Copy the records below word for word, from the start through the line that contains "Action: click(100, 15)", including that line.

## Provided records
## begin
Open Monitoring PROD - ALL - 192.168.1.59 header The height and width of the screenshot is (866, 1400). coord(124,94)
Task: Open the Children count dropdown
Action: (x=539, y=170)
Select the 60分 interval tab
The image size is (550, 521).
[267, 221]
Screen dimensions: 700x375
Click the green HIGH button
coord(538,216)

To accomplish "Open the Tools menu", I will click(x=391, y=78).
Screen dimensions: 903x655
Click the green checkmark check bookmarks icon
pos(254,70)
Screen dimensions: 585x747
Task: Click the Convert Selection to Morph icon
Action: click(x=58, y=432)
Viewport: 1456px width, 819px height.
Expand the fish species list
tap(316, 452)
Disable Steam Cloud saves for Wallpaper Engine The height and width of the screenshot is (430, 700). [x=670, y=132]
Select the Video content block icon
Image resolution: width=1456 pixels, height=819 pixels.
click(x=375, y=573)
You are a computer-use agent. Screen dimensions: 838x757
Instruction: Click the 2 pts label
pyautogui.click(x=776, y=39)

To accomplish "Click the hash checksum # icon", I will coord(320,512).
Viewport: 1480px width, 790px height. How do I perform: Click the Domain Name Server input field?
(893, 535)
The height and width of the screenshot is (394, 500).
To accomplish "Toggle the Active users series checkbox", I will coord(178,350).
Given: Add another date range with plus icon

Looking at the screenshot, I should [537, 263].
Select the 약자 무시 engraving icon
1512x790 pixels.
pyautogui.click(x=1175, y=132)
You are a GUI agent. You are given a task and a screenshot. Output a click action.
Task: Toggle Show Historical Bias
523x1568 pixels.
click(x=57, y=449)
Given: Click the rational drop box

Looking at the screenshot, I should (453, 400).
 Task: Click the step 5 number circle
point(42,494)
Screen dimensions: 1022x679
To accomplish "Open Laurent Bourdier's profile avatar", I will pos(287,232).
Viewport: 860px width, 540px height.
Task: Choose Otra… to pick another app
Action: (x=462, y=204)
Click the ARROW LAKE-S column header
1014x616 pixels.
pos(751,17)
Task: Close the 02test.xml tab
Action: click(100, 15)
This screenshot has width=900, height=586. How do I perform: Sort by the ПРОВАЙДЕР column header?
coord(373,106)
## end
## The response
Open Monitoring PROD - ALL - 192.168.1.59 header The height and width of the screenshot is (866, 1400). coord(124,94)
Task: Open the Children count dropdown
Action: (x=539, y=170)
Select the 60分 interval tab
The image size is (550, 521).
[267, 221]
Screen dimensions: 700x375
Click the green HIGH button
coord(538,216)

To accomplish "Open the Tools menu", I will click(x=391, y=78).
Screen dimensions: 903x655
Click the green checkmark check bookmarks icon
pos(254,70)
Screen dimensions: 585x747
Task: Click the Convert Selection to Morph icon
Action: click(x=58, y=432)
Viewport: 1456px width, 819px height.
Expand the fish species list
tap(316, 452)
Disable Steam Cloud saves for Wallpaper Engine The height and width of the screenshot is (430, 700). [x=670, y=132]
Select the Video content block icon
Image resolution: width=1456 pixels, height=819 pixels.
click(x=375, y=573)
You are a computer-use agent. Screen dimensions: 838x757
Instruction: Click the 2 pts label
pyautogui.click(x=776, y=39)

To accomplish "Click the hash checksum # icon", I will coord(320,512).
Viewport: 1480px width, 790px height. How do I perform: Click the Domain Name Server input field?
(893, 535)
The height and width of the screenshot is (394, 500).
To accomplish "Toggle the Active users series checkbox", I will coord(178,350).
Given: Add another date range with plus icon

Looking at the screenshot, I should [537, 263].
Select the 약자 무시 engraving icon
1512x790 pixels.
pyautogui.click(x=1175, y=132)
You are a GUI agent. You are given a task and a screenshot. Output a click action.
Task: Toggle Show Historical Bias
523x1568 pixels.
click(x=57, y=449)
Given: Click the rational drop box

Looking at the screenshot, I should (453, 400).
 Task: Click the step 5 number circle
point(42,494)
Screen dimensions: 1022x679
To accomplish "Open Laurent Bourdier's profile avatar", I will pos(287,232).
Viewport: 860px width, 540px height.
Task: Choose Otra… to pick another app
Action: (x=462, y=204)
Click the ARROW LAKE-S column header
1014x616 pixels.
pos(751,17)
Task: Close the 02test.xml tab
Action: click(100, 15)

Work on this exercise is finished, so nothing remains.